To solve the problem step by step, we will use the principles of the Doppler effect for sound. ### Step 1: Identify the Given Data - Speed of the locomotive (source), \( V_s = 20 \, \text{ms}^{-1} \) - Frequency of the whistle (source frequency), \( f_0 = 640 \, \text{Hz} \) - Speed of sound in air, \( V = 330 \, \text{ms}^{-1} \) - Distance of the locomotive from the crossing, \( d = 1 \, \text{km} = 1000 \, \text{m} \) - Distance of the observer from the crossing, \( d_o = \sqrt{3} \, \text{km} = 1000\sqrt{3} \, \text{m} \) ### Step 2: Calculate the Angle and the Component of Velocity The observer is positioned at a right angle to the direction of the train. We can visualize the situation as a right triangle where: - The distance from the locomotive to the crossing is one leg (1 km). - The distance from the crossing to the observer is the other leg (\(\sqrt{3}\) km).
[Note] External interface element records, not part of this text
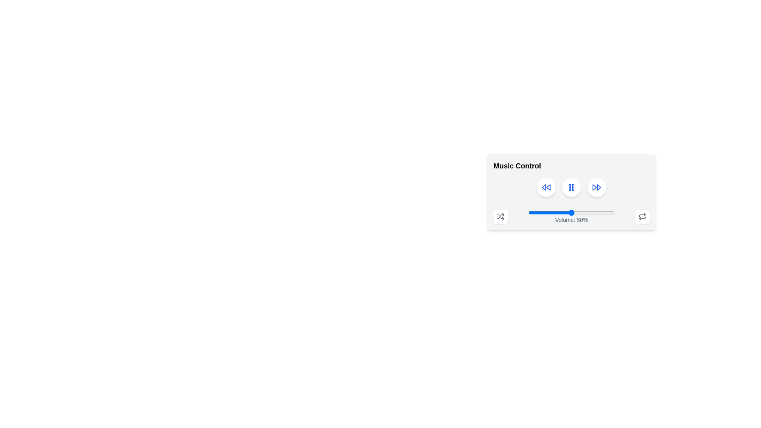 The image size is (761, 428). Describe the element at coordinates (560, 212) in the screenshot. I see `volume` at that location.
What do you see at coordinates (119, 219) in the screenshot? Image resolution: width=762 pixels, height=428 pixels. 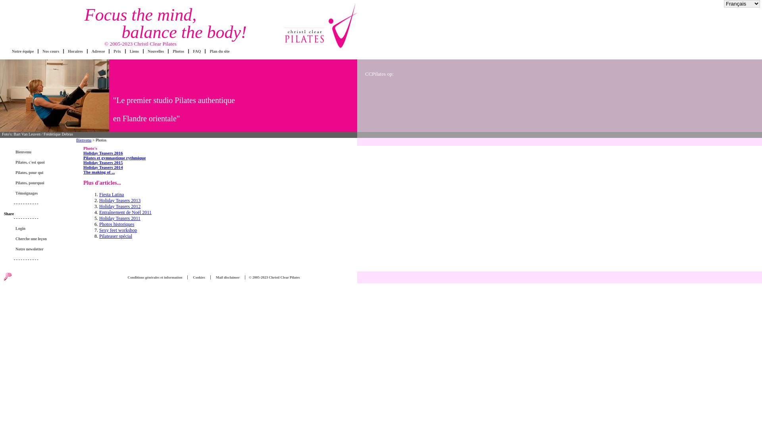 I see `'Holiday Teasers 2011'` at bounding box center [119, 219].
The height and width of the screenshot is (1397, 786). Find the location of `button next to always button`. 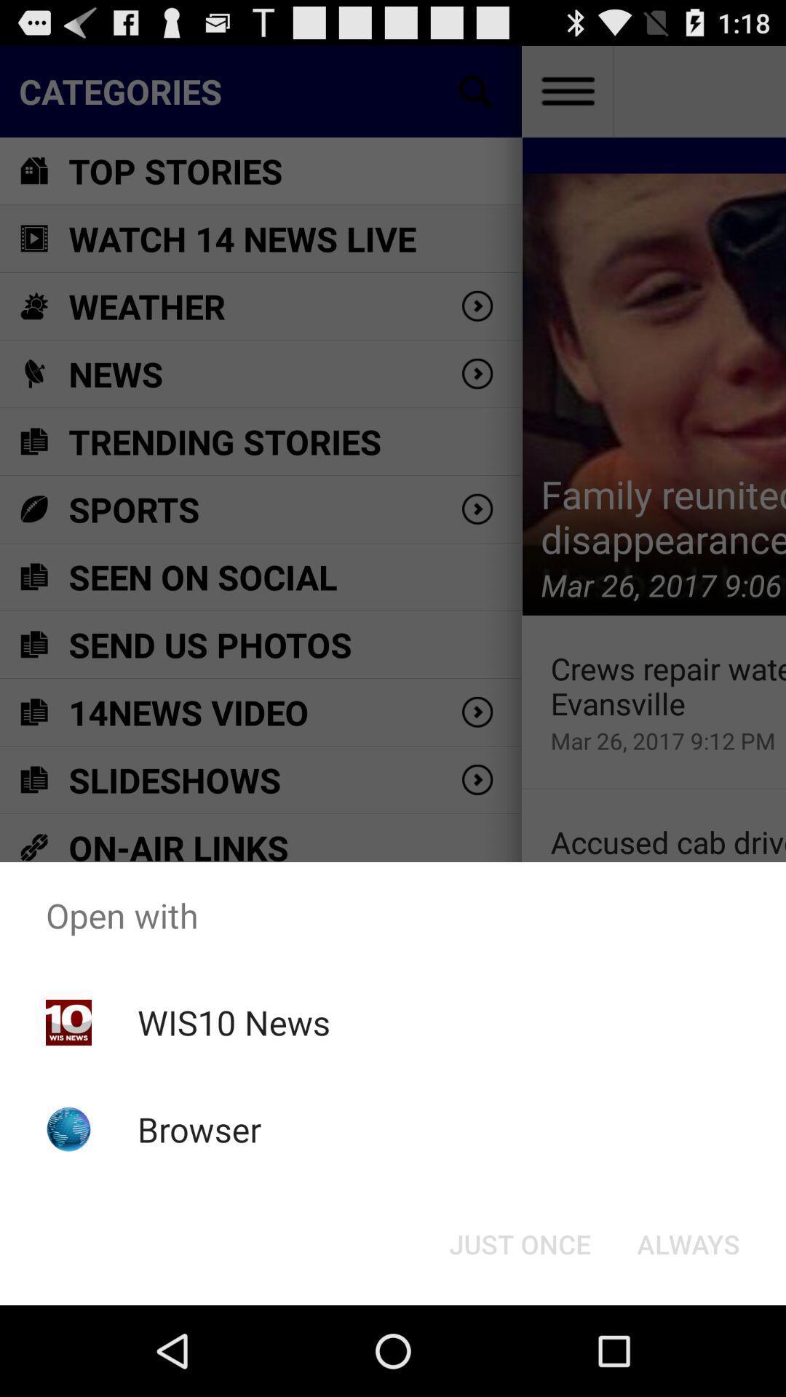

button next to always button is located at coordinates (519, 1243).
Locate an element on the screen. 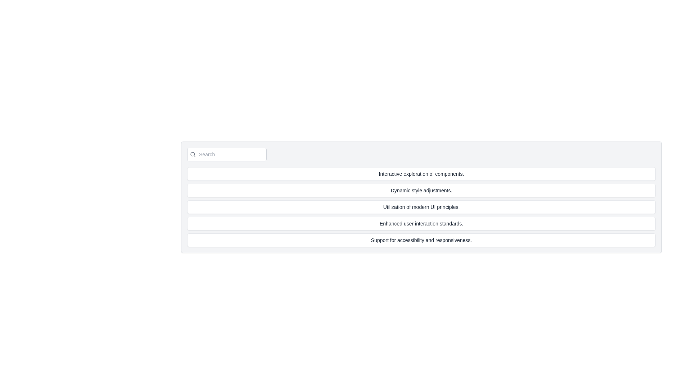 This screenshot has height=389, width=691. the letter 'e' in the word 'responsiveness' at the end of the phrase 'Support for accessibility and responsiveness.' is located at coordinates (438, 240).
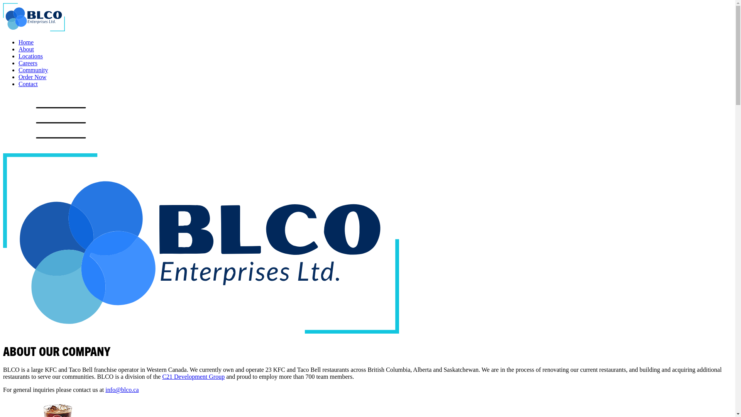 This screenshot has height=417, width=741. Describe the element at coordinates (193, 376) in the screenshot. I see `'C21 Development Group'` at that location.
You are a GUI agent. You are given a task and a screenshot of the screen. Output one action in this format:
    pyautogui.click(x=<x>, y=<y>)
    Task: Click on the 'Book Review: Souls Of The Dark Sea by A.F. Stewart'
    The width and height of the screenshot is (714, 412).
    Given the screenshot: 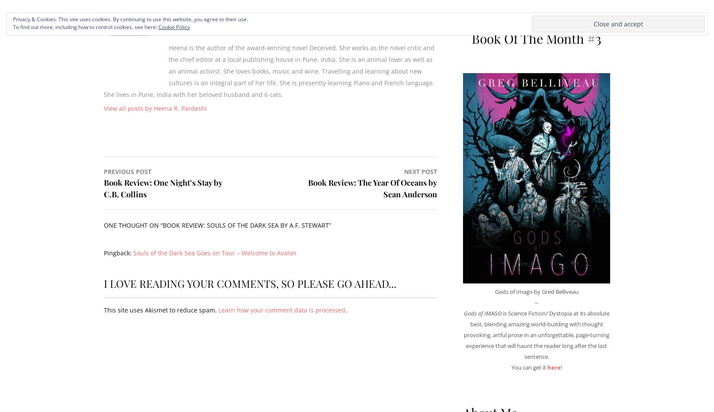 What is the action you would take?
    pyautogui.click(x=245, y=224)
    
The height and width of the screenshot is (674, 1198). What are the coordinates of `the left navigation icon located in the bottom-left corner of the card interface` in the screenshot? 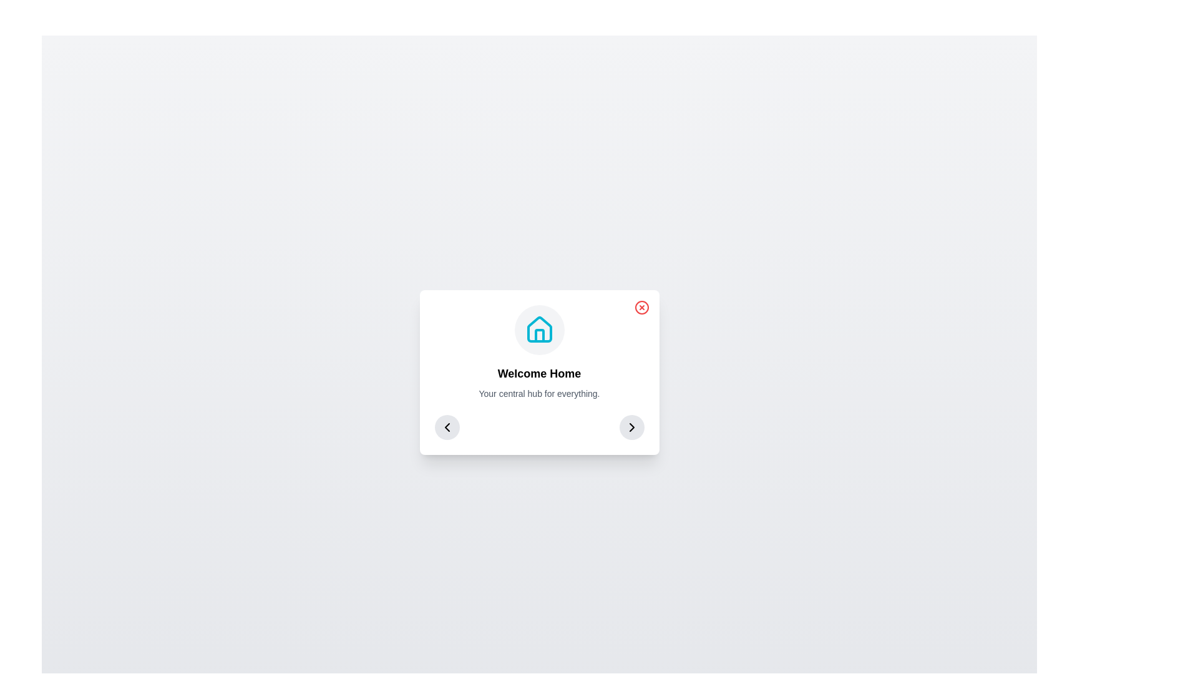 It's located at (447, 427).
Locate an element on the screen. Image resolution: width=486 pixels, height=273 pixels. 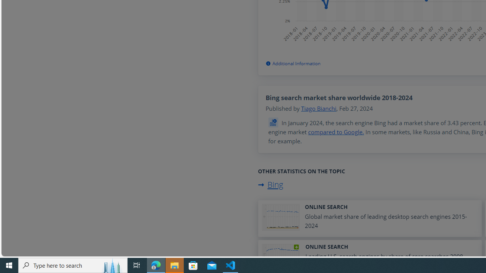
'Bing' is located at coordinates (270, 185).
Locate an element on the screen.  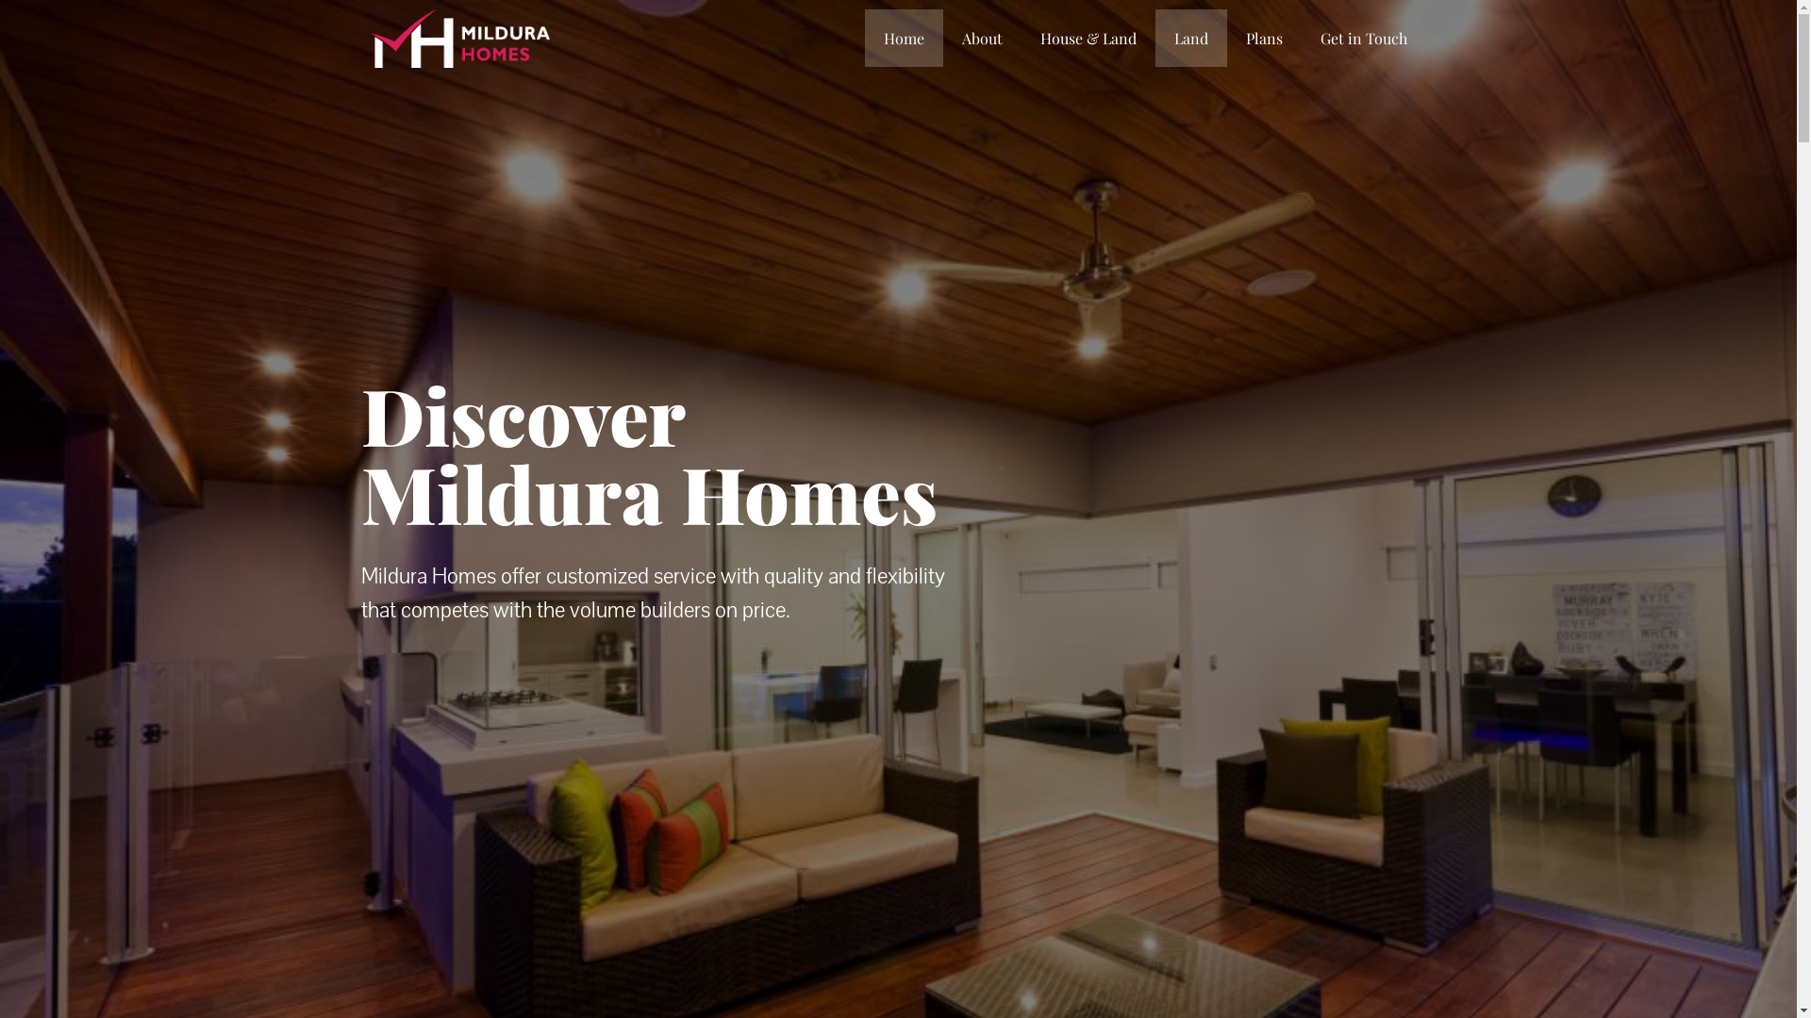
'Land' is located at coordinates (1189, 38).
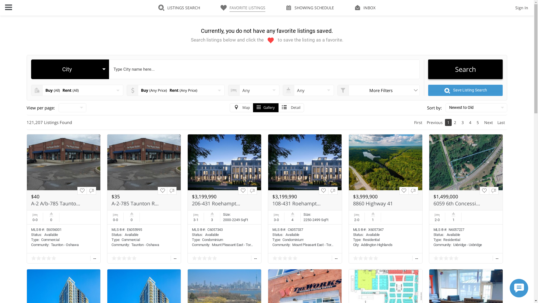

Using the right triangle, we can find the angle \( \theta \) using: \[ \cos \theta = \frac{\text{adjacent}}{\text{hypotenuse}} = \frac{1000}{1000\sqrt{3}} = \frac{1}{\sqrt{3}} \] ### Step 3: Calculate the Effective Velocity of the Source The effective velocity of the source towards the observer is given by: \[ V_{s,\text{effective}} = V_s \cdot \cos \theta = 20 \cdot \frac{1}{\sqrt{3}} = \frac{20}{\sqrt{3}} \, \text{ms}^{-1} \] ### Step 4: Apply the Doppler Effect Formula The frequency heard by the observer (\( f' \)) can be calculated using the Doppler effect formula: \[ f' = f_0 \cdot \frac{V + V_o}{V - V_s} \] Where: - \( V_o = 0 \) (the observer is stationary) - \( V_s = V_{s,\text{effective}} = \frac{20}{\sqrt{3}} \) Substituting the values: \[ f' = 640 \cdot \frac{330 + 0}{330 - \frac{20}{\sqrt{3}}} \] ### Step 5: Simplify the Denominator Calculate the denominator: \[ 330 - \frac{20}{\sqrt{3}} = 330 - 11.547 = 318.453 \] ### Step 6: Calculate the Final Frequency Now substituting back into the equation: \[ f' = 640 \cdot \frac{330}{318.453} \] Calculating this gives: \[ f' \approx 640 \cdot 1.036 = 662.4 \, \text{Hz} \] ### Step 7: Final Result The frequency heard by the observer is approximately \( 662.4 \, \text{Hz} \).